読んだ本「親指の恋人」

少し前に読んだ本「親指の恋人」(石田衣良小学館の感想というか考えたことメモ

以下ネタバレありです。

「なんか頭のいい男の子の髪の毛してるね。さらさらだもん。スミオは社会の一番うえのほうにいるでしょう。でも、わたしはどん底にいる。うえにいる人はちょっとエレベーターでしたのほうを見学にくるのは簡単なんだ。おりるだけだから。でも、したの人間はそうはいかない。一歩ずつ重力に逆らって、のぼらなくちゃいけない」

「スミオとわたしのあいだには絶対に越えられない壁があるんだよ。それに気づかないのは、スミオがうえの人で、おまけにいい人だからだよ。わたしたちは、同じ時代に生まれたけど、同じ世界に生きてるわけじゃない」

この文を読んでかなしくなりましたね。
この「親指の恋人」は現代版のロミジュリなわけで、二人はクスリによる自殺をはかります。私はこの作品がロミジュリものだとは知らずに読んだわけですが、端的に感想を書くなら「私なら死は選ばない」ということでしょうか。


たとえ結ばれなくても、結婚という形をとらなくても、ずっと好きでいると思う。好きなままでいる。
恋愛のすべてが成就するわけではない。それはわかりきったこと。好きになった人と必ず結ばれるわけじゃない。
それでも心から好きになれた人がいるならそれでいいとそういう風に思いますね。たとえ結ばれなくてもひそかに想い続ける。
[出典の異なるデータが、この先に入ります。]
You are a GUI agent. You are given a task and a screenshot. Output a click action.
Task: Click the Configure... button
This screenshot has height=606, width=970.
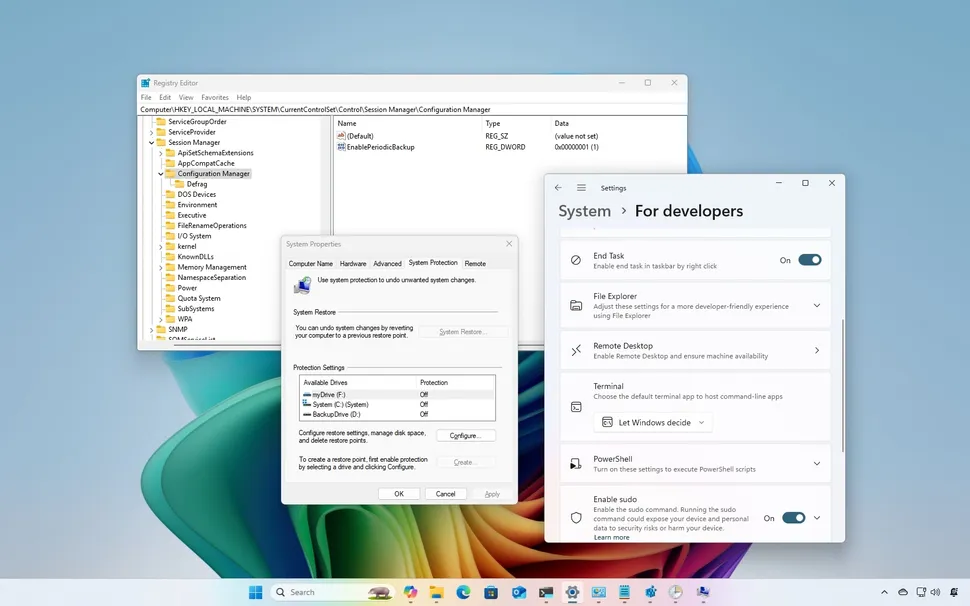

スミオはスミオのいるところで、ベストを尽くす。わたしはわたしで、なんとかどん底から這いあがる。それでいいじゃん

ジュリアのセリフです。このセリフは好き。
自分の今いるところでベストを尽くすというのは私も思うことです。

自分を見失いたくないというところがいつもあります。自分の軸を持っていたい。自分の足で歩きたい。誰かに依存するのではなく、自分で前を向いて歩いていたい。



最後のあたりです↓

ぼくにはジュリアを幸福にする力はないんだって。
ぼくたちがいっしょに幸せになれない世界なら、もうここにいる理由はないよ。

幸せになれないからといって、ここにいる理由はないというスミオ。
それはちがうと思う。
好きな人がいる、同じ空の下にいる、それだけで幸せだと思う。
会おうと思えば会える彼らは幸せだと思う。

澄雄はシャンパンの化粧箱にかかっていた赤いリボンを拾った。携帯メールを打っているジュリアの右手首に結び、残りの端を自分の左手に蝶結びにした。
(中略)
「ぼくたちがむこうにいっても別々な場所にいかないように。そのおまじない」

むこうで、次の世界でふたりが必ずしも出会えるとはかぎらない。
どうして出会えた世界を大切にしないのか。出会えた世界で生きようとしないのか。


久しぶりに読んだ恋愛小説。ロミジュリものはやはり好きではないですね。かなしくなるので。